# I.E. Decode Error



## -WOLF- (Jan 17, 2009)

I have a new Nokia Lumia 830, everything is as default and updated as possible. This has been a persistant issue since day one: Operating 8.1 mobile, when watching YouTube videos, I occasionally recieve a Decode Error. It happens regardless of the quality of the video. I'm viewing the YT mobile site via I.E. as there are no official apps, and the apps for YT on Win Mobile sucks.

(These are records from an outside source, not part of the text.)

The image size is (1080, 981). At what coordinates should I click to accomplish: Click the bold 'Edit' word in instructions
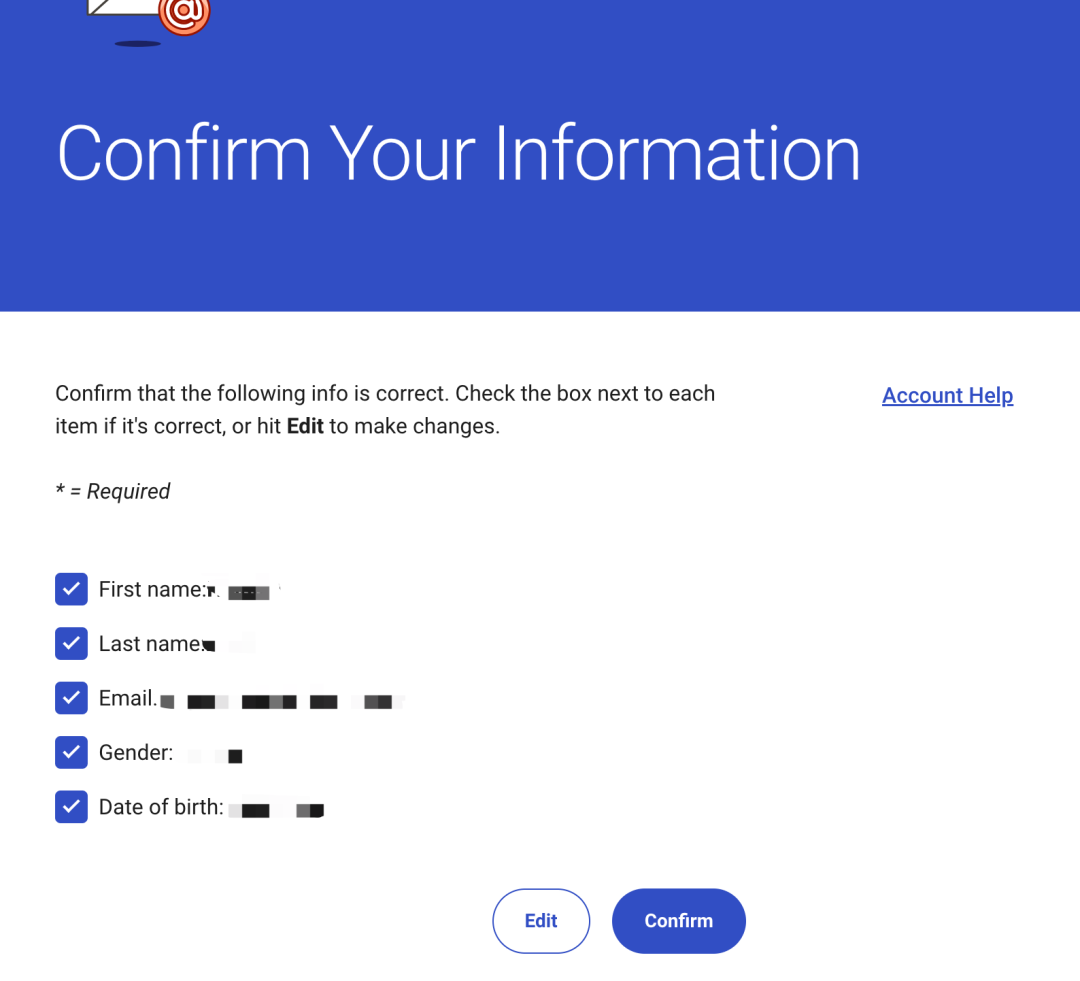pyautogui.click(x=305, y=426)
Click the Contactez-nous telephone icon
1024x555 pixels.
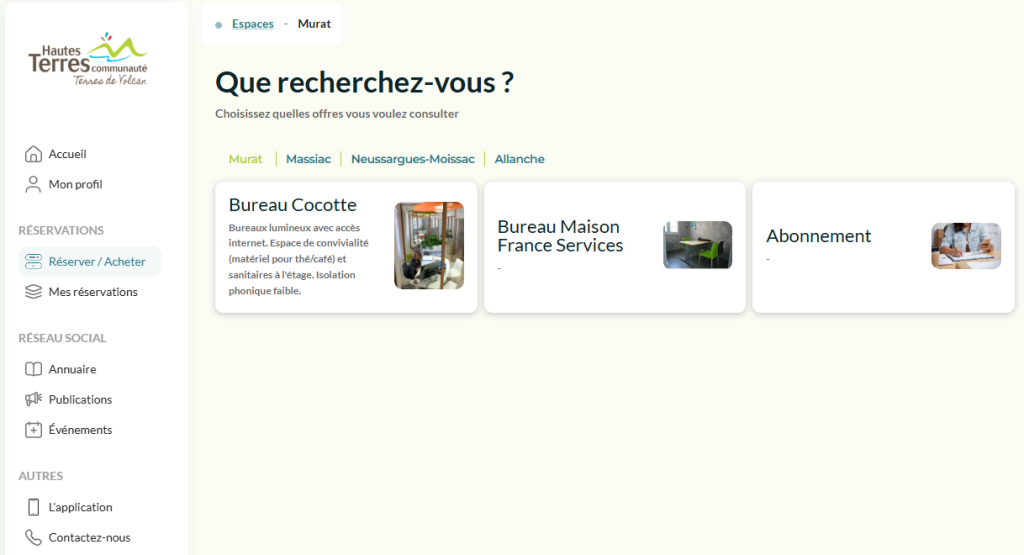coord(33,537)
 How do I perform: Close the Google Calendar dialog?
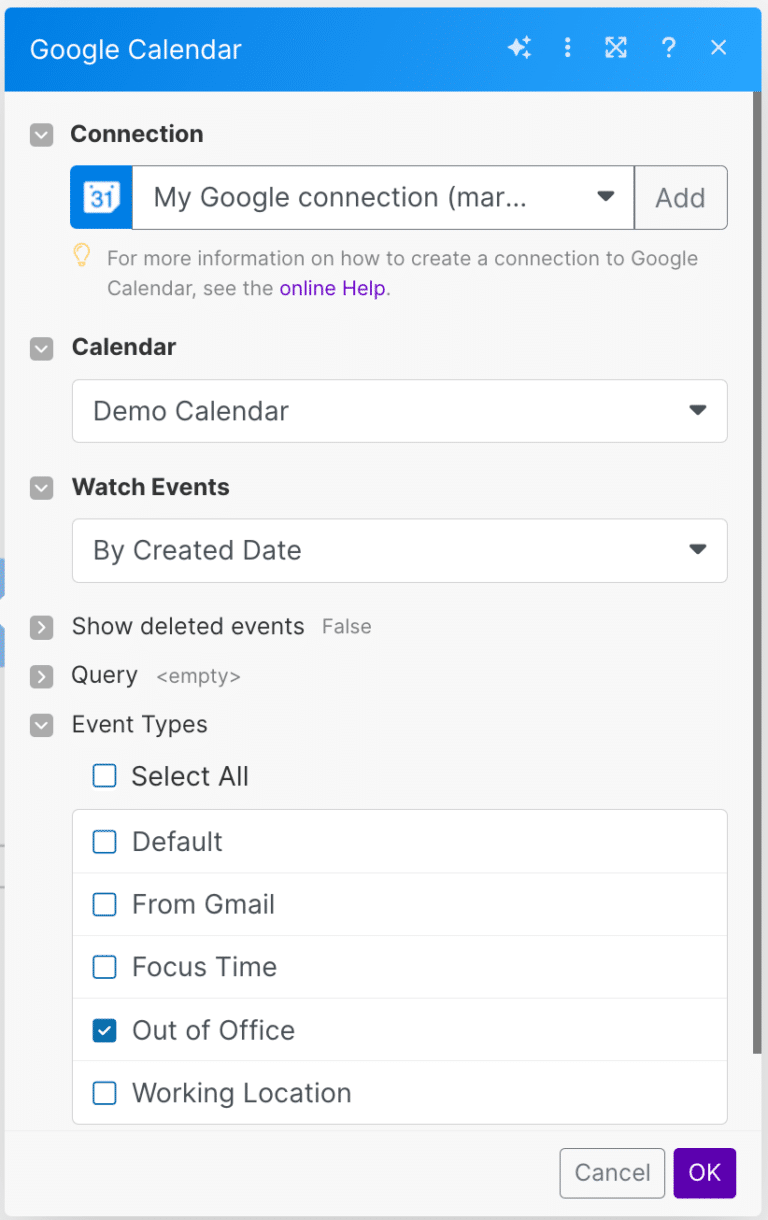(719, 47)
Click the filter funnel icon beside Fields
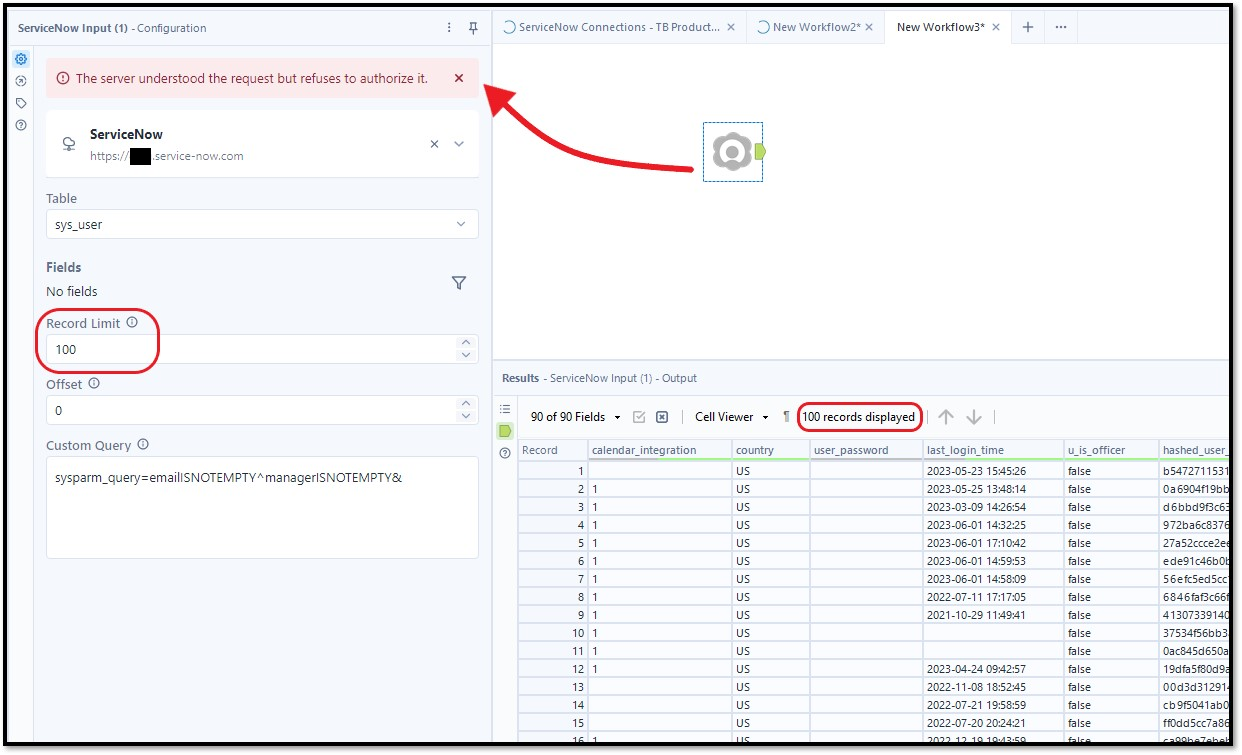Image resolution: width=1242 pixels, height=755 pixels. (x=459, y=283)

Is there something wrong, or is there just a fundimental flaw in I.E. for mobile? It doesn't appear to occur with videos elsewhere.


----------



## Masterchiefxx17 (Feb 27, 2010)

Appears to be an issue for quite a while now:

Error: video could not be decoded - Windows Central Forums

My best recommendation for you is to wait until Windows 10 is released for Windows Phone.


----------



## -WOLF- (Jan 17, 2009)

Masterchiefxx17 said:


> Appears to be an issue for quite a while now:
> 
> Error: video could not be decoded - Windows Central Forums
> 
> My best recommendation for you is to wait until Windows 10 is released for Windows Phone.


Dang... Alrighty then. Any idea when that will be released?


----------



## Masterchiefxx17 (Feb 27, 2010)

April ish..


----------